The Fedora Project has announced the general availability of the latest version of its operating system, Fedora 32. It includes new features aimed at addressing issues facing developers and IT teams. Highlights include key updates to Fedora’s desktop-focused edition, Fedora 32 Workstation, and a new computational neuroscience lab image, aimed at bringing those working in science fields to open-source software.
Each Fedora edition is designed to address specific use cases for developers and IT teams with Fedora Workstation and Fedora Server providing open operating systems built to meet the needs of forward-looking developers and server projects. Updates included in Fedora 32 include:
- The introduction of EarlyOOM on Fedora 32 Workstation that will enable users to more quickly recover and regain control over their system rather than needing to force power off in low-memory situations with heavy swap usage.
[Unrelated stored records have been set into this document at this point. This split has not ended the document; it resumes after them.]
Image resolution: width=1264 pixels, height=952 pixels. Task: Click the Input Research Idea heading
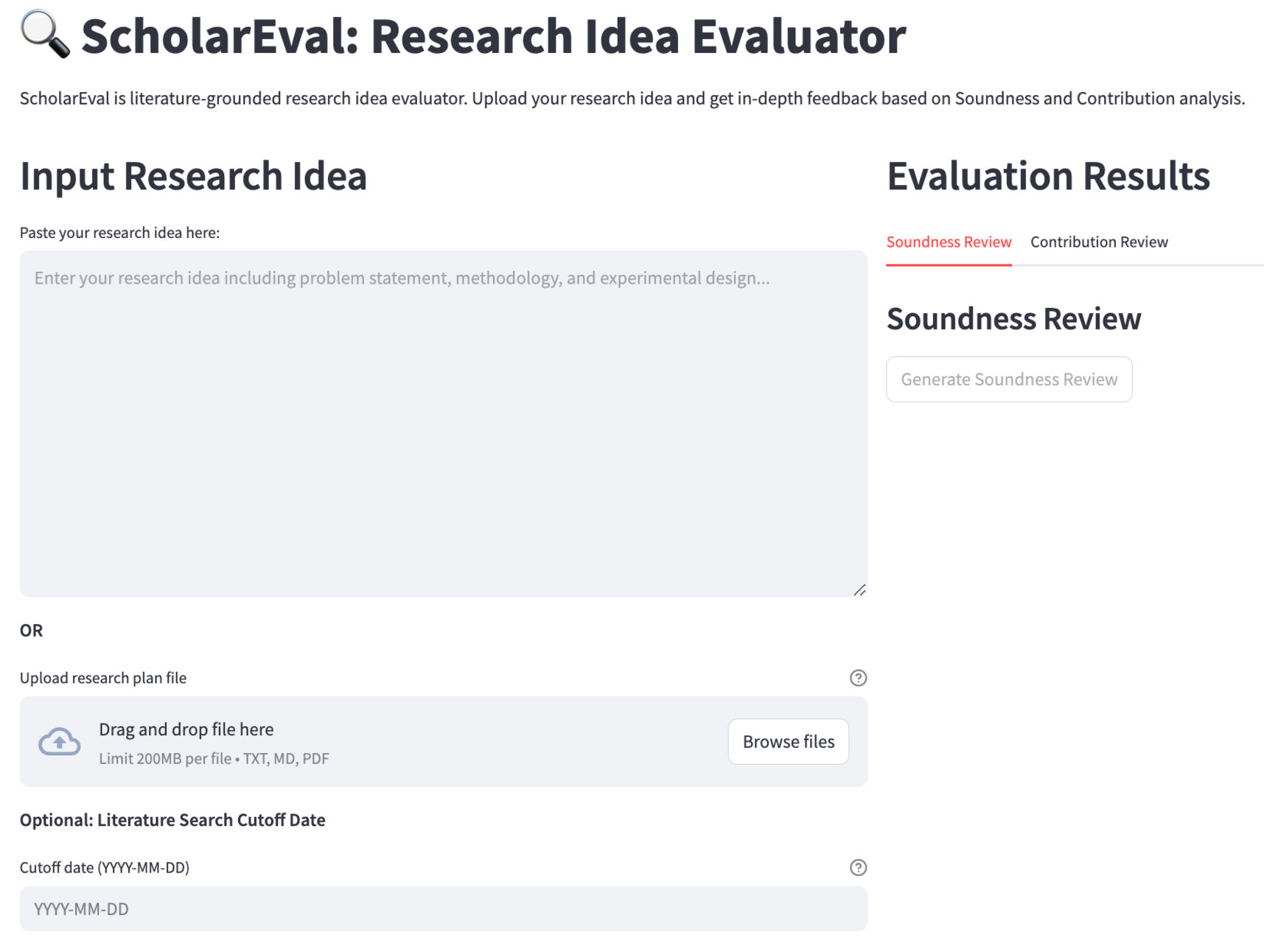193,176
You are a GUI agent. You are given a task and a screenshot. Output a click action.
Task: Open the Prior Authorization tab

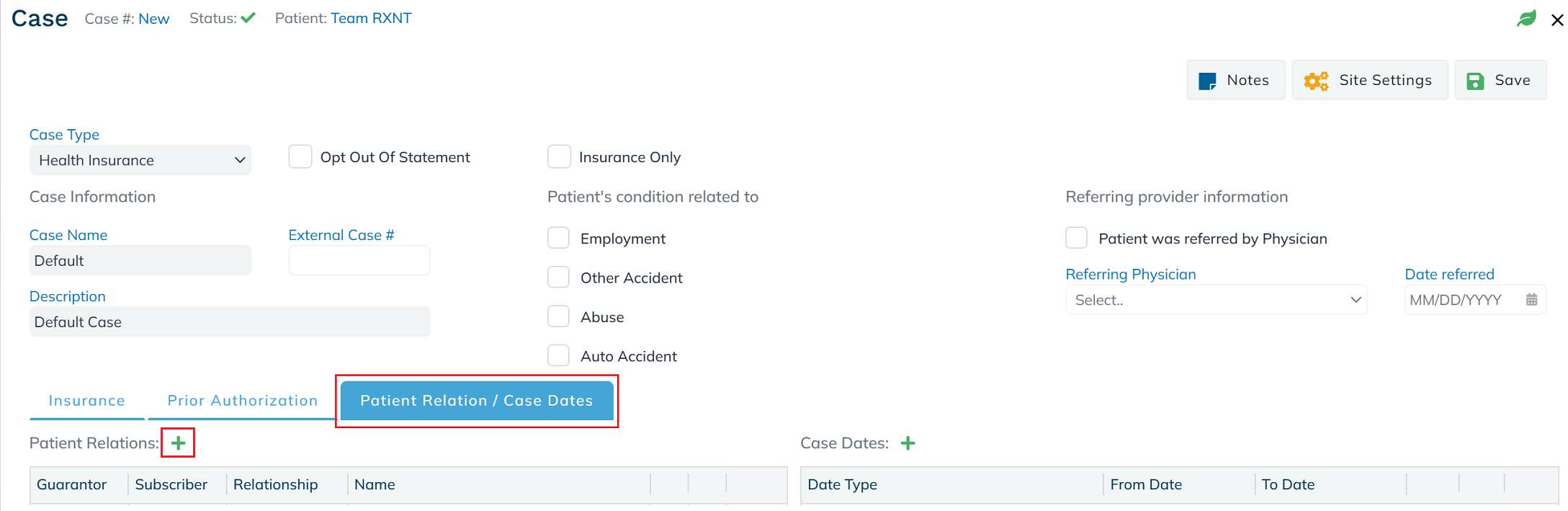point(243,401)
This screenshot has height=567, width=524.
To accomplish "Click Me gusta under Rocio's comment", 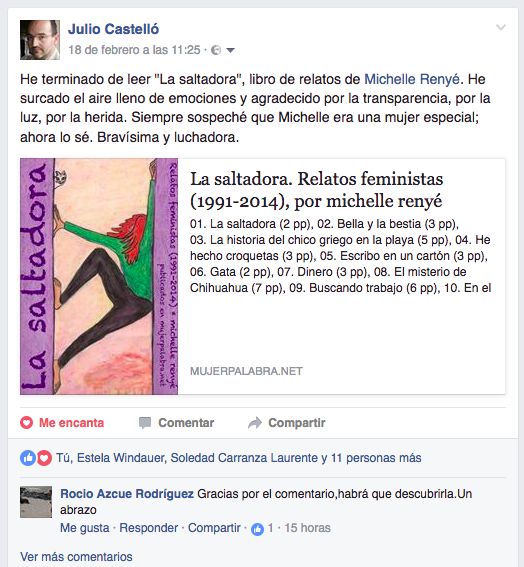I will tap(85, 528).
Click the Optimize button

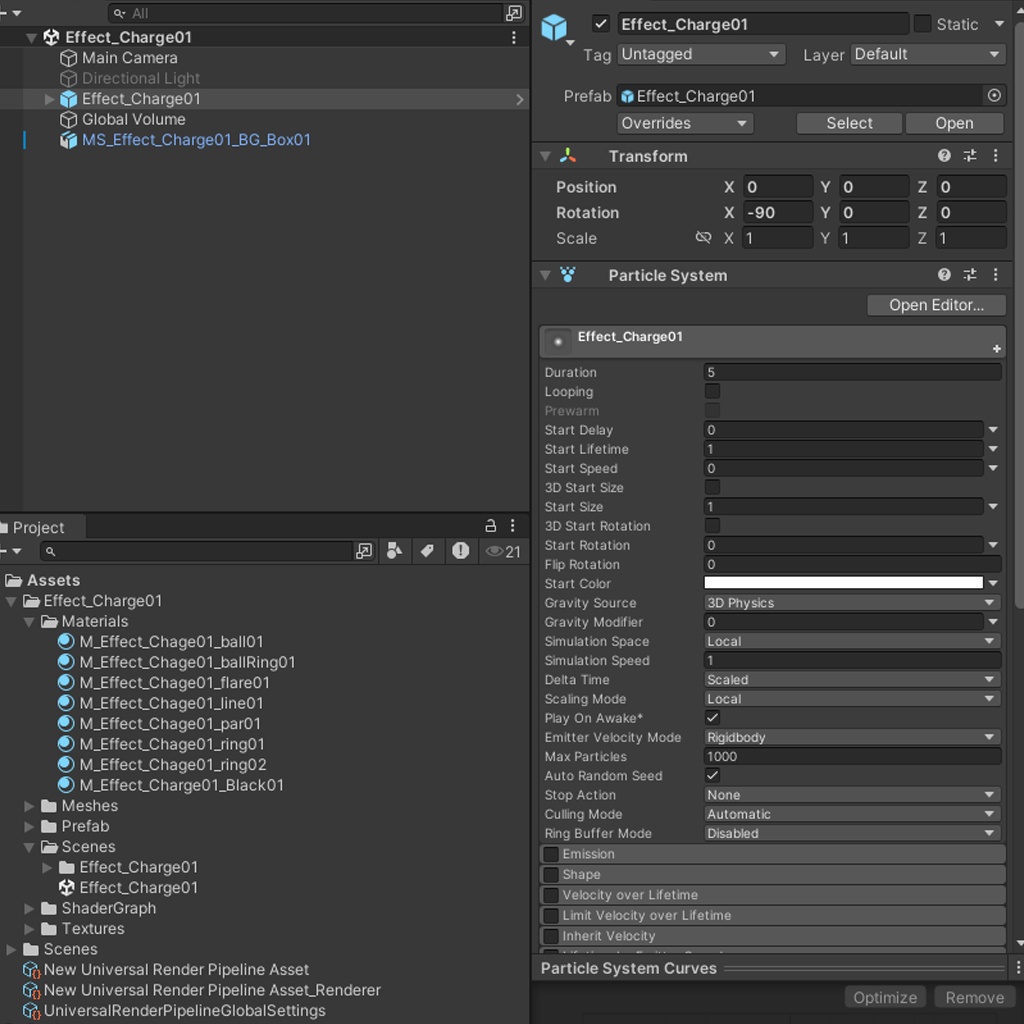pyautogui.click(x=884, y=997)
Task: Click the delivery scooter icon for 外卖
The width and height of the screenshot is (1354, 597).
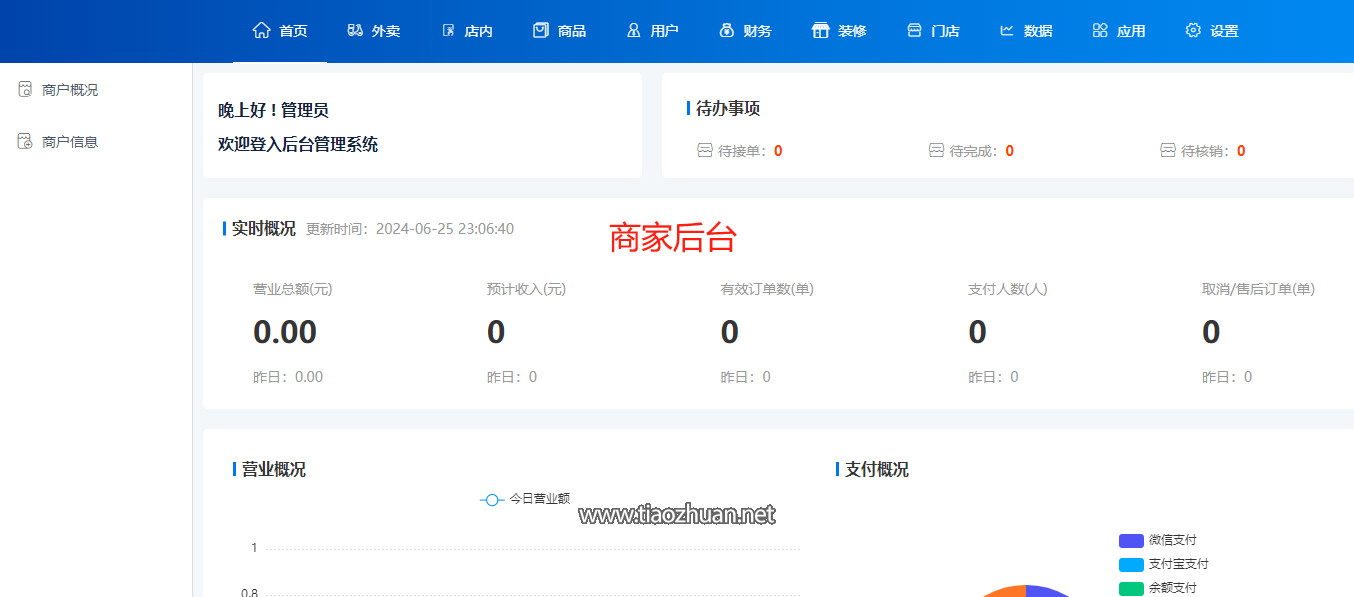Action: coord(355,30)
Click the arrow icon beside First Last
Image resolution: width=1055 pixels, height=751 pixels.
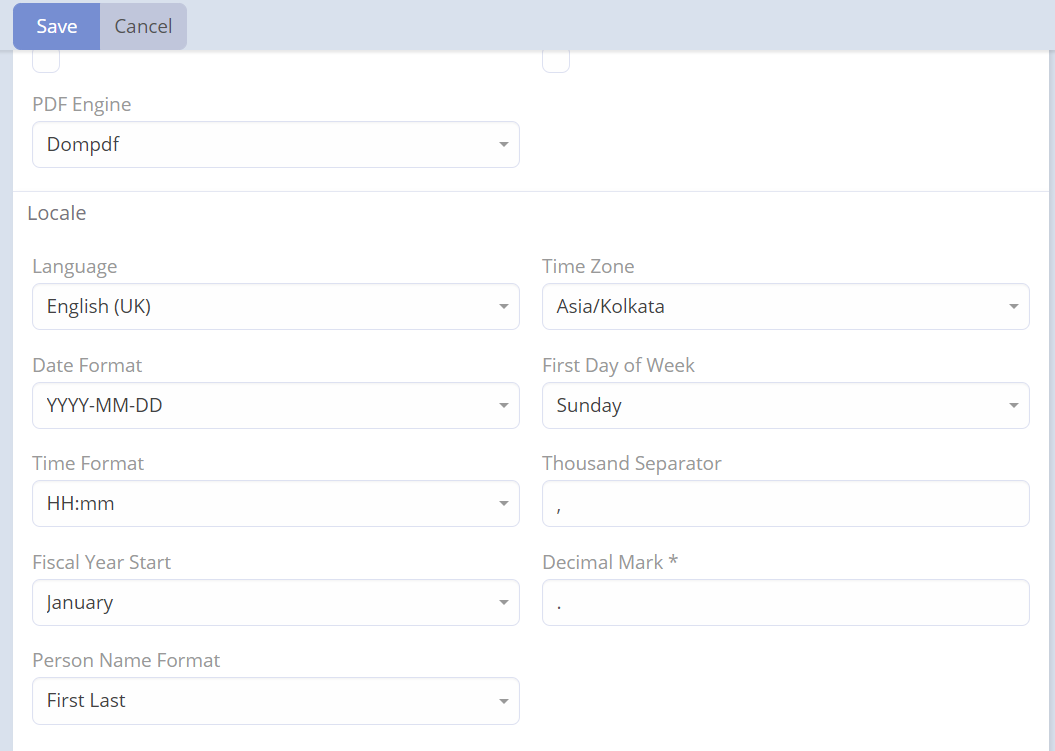504,701
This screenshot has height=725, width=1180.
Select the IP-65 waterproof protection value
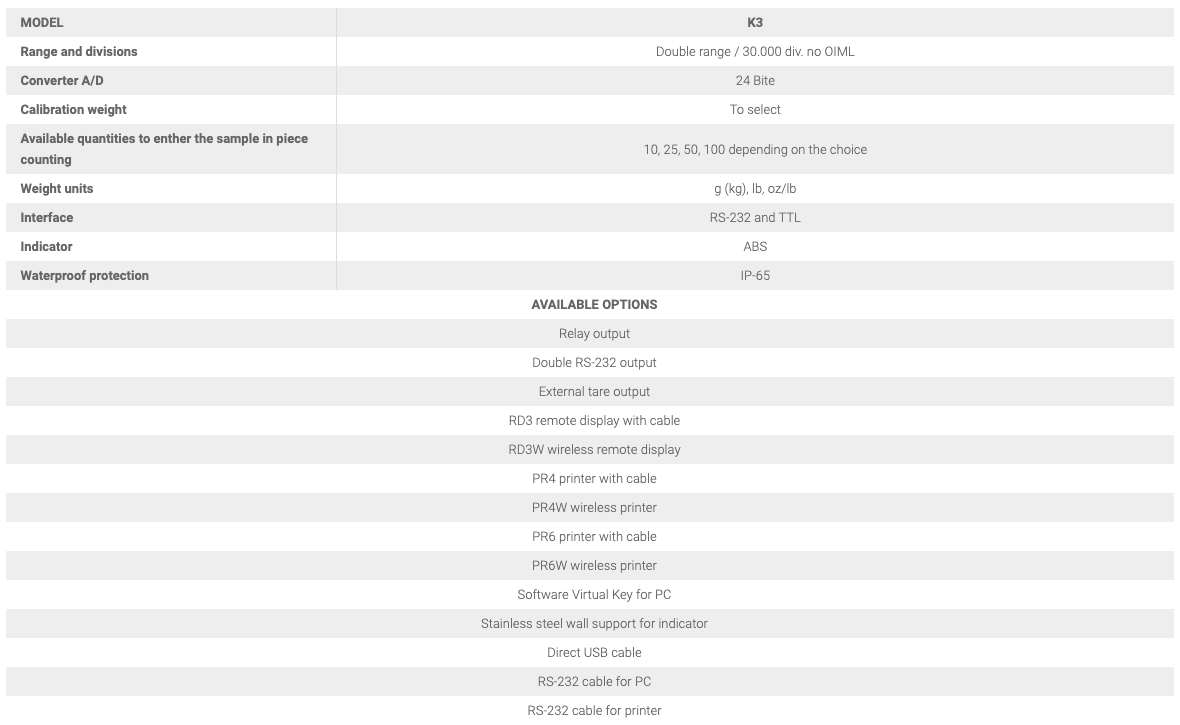click(x=755, y=275)
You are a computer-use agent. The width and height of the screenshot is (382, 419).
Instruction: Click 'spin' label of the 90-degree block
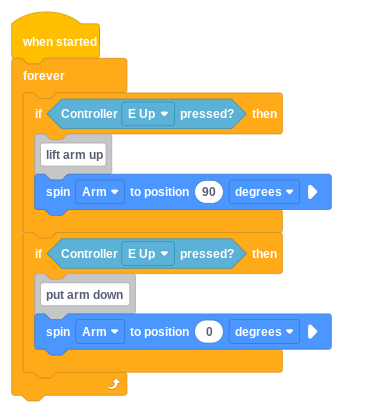pyautogui.click(x=58, y=192)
- Support for Fedora 32 Workstation on Arm aarch64 architecture, which includes Raspberry Pi architectures.
- Enabling fstrim.timer on the Fedora 32 Workstation by default to help optimize the storage stack, offering improvements around performance and wear levelling for some devices. The fstrim command executes weekly and informs both physical and virtual storage divides of unused blocks.
- A prepackaged, ready-to-install Computational Neuroscience Lab image to help encourage the use of free and open-source software in scientific work.
- Improvements in support for Arm devices, including for the NVIDIA Jetson platform and Pine64 devices and a new open-source graphics driver for Arm Mali-400 series GPUs.
Fedora 32 Workstation provides new tools and features for general users as well as developers with the inclusion of GNOME 3.36 that will provide significant performance and user experience enhancements. As with all Fedora edition updates, this edition has been updated with minor bug fixes and package tweaks including updates to key programming languages and system library packages including GCC 10, Ruby 2.7 and Python 3.8.
Fedora CoreOS, Fedora IoT and Fedora Silverblue will continue to evolve and update to better meet the requirements of modern IT, much of which is powered by Linux containers, Kubernetes and cloud computing.